Singer Pokey LaFarge has three things he’d like to get across to people who might wander over to see him headline the Presidio Main Stage at Saturday’s Tucson Folk Festival:
“Encourage people to read a book, give poetry a chance and don’t talk (crap) about baseball if you don’t know the game,” the 34-year-old Illinois native said.
He lives in St. Louis now, but he grew up outside Chicago and is an avowed Cubs fan. His biggest disappointment came when the Cubs released first-baseman Mark Grace, who spent his career in Chicago and wanted to retire in a Cubs uniform.
But when the Cubs wouldn’t deal with him on his final three seasons in the early 2000s, Grace signed with the Arizona Diamondbacks. He ended his career by helping the D-backs win their one and only World Series in 2001.
During a phone call last week from his home in St. Louis, LaFarge rattled off baseball stats and trivia like a man who definitely knows what he’s talking about. He’s just as animated when it comes to music, which he’s obsessed over since he discovered the blues as a teenager.

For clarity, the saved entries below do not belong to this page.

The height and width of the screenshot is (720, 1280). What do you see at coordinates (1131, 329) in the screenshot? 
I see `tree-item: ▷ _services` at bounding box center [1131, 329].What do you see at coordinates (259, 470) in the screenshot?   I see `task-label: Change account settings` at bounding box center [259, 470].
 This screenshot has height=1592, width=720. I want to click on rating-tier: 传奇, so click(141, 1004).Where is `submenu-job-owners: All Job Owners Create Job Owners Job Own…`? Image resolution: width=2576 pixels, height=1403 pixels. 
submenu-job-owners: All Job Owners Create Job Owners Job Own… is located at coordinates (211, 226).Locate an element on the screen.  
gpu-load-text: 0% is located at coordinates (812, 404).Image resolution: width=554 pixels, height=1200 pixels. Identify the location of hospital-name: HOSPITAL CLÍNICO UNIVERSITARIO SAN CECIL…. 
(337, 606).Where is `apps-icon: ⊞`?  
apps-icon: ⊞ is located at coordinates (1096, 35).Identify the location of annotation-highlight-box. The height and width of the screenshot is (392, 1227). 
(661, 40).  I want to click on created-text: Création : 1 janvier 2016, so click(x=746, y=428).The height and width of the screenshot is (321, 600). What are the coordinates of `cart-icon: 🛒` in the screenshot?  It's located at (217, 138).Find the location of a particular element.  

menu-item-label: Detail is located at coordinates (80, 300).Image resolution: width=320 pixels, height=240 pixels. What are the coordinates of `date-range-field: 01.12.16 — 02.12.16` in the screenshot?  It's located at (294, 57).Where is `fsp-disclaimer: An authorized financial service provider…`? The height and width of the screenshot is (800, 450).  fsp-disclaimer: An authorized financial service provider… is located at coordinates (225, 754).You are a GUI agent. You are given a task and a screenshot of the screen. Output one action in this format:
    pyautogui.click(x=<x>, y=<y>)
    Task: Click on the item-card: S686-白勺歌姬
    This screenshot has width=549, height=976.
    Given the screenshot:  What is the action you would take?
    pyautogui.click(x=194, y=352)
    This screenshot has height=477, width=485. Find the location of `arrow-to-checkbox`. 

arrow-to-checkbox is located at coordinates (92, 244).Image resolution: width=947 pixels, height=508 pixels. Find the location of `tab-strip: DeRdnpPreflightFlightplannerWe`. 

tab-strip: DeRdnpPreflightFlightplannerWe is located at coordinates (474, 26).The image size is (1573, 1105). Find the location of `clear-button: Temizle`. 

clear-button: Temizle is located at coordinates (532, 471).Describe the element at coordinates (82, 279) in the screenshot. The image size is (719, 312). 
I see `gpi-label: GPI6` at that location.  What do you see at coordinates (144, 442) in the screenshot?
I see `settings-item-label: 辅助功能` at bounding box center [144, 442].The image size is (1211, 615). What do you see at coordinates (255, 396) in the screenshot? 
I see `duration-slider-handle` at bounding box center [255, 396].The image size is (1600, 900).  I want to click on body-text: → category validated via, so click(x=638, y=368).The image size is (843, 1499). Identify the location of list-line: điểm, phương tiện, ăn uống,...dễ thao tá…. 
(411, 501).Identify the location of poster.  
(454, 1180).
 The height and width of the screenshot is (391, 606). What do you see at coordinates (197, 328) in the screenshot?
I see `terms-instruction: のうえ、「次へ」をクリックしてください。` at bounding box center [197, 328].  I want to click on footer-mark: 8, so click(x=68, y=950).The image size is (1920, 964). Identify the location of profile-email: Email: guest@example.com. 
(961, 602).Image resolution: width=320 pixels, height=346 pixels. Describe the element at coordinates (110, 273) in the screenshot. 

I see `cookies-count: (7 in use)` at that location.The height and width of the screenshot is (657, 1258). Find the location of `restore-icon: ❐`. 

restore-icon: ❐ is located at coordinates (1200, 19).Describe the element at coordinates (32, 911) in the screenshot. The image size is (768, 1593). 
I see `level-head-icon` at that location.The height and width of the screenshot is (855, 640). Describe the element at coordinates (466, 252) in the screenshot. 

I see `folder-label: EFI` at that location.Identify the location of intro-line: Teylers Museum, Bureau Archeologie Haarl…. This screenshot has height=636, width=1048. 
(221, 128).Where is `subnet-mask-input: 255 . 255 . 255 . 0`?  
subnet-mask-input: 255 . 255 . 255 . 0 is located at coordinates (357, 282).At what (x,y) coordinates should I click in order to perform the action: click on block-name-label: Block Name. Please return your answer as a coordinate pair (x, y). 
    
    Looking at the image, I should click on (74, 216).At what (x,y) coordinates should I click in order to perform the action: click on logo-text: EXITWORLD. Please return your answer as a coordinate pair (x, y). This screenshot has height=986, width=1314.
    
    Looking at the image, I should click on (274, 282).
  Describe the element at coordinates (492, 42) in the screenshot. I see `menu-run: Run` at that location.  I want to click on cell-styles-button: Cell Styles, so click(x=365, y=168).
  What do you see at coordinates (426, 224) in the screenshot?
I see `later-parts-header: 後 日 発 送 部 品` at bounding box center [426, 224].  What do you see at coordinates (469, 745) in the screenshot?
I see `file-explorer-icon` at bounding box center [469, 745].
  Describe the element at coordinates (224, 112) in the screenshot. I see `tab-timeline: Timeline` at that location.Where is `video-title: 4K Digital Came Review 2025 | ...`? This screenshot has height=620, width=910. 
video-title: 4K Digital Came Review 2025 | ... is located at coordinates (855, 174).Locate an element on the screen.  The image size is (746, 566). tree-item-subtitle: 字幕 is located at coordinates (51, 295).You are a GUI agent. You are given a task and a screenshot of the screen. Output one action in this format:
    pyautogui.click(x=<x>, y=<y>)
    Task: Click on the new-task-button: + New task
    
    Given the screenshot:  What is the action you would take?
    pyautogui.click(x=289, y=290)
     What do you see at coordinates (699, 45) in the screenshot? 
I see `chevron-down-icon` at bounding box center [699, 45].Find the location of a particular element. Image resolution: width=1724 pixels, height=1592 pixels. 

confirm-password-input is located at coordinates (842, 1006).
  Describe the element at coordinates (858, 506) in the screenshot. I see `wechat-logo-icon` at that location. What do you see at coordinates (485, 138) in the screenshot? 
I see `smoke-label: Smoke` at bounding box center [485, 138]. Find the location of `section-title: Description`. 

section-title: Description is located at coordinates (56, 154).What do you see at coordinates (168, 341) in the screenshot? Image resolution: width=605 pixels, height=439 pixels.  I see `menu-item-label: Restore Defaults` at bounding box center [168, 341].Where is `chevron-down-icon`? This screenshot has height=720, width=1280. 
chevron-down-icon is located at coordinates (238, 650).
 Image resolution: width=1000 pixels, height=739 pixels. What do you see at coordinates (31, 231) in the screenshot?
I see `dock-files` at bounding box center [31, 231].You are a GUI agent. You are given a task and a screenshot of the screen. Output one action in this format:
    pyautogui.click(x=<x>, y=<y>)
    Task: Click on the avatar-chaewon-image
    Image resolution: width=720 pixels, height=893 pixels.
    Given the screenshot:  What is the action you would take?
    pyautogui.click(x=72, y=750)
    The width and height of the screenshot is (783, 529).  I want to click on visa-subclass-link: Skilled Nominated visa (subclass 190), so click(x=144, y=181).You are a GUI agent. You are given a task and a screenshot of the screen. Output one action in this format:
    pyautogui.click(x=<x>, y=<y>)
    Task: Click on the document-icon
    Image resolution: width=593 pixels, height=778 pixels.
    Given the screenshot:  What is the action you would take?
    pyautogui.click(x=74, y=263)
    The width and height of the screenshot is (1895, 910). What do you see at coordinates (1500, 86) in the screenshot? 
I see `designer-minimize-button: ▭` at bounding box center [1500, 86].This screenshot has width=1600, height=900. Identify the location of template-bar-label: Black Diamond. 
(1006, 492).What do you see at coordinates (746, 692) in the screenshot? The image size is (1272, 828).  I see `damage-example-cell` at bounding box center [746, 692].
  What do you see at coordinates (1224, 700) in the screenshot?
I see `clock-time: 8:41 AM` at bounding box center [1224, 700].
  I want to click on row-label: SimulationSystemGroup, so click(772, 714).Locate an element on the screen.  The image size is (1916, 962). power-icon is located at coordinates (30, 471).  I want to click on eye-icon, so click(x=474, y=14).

LaFarge’s music is hard to define, which is how he prefers it. There’s some old-timey bluegrass elements, jazzy notes straight from the Roaring ’20s and soulful blues delivered in LaFarge’s purposeful warble.
He doesn’t like to pigeonhole himself into a genre; genres are easily obliterated when an artist adds an instrument or subtracts. For example, he explains, if there’s no steel guitar in a country song, is it no longer country? Does bluegrass always have to have a banjo? If a country song lands on pop radio, does that mean it’s a pop song?
“It’s American music, I guess,” he conceded of what he creates. “But I’m actually more motivated calling it world music, now that I spend more than two months a year out of the country.”
Those foreign sojourns include playing folk festivals in Australia, Canada and throughout Europe.
“They have different folk festivals around the world. The word folk music is so broad. It’s not vague, like the term Americana, but it is all-encompassing in many ways,” he said.
“The thing I’m always looking for in music, I like to see cross-pollination, but I also like to see connection to a place,” he added. “The thing I like about rocksteady music, which is roots reggae, is that it is clearly 100 percent Jamaican music, no doubt about it. ... But it’s also ’50s soul, the groove just split, but the melody is similar. It’s the same thing I love about African music and its connections to blues and funk and soul. I like things that are totally authentic, totally new but is rooted in the soul, the original music.”
LaFarge is bringing three of his bandmates to the festival, the first time he will perform here. But he has been to Tucson once before, about five years ago when he and the band pit-stopped here on their way to somewhere else.
“There’s an amazing hotel there in Tucson. Is that the Congress?” he asks. “I’ve only pulled through town and eaten at the cafe and stayed at the hotel. And oh my God, the music that you hear. It seemed like the coolest place ever.”
LaFarge is set to perform at 9 p.m. Saturday, May 5.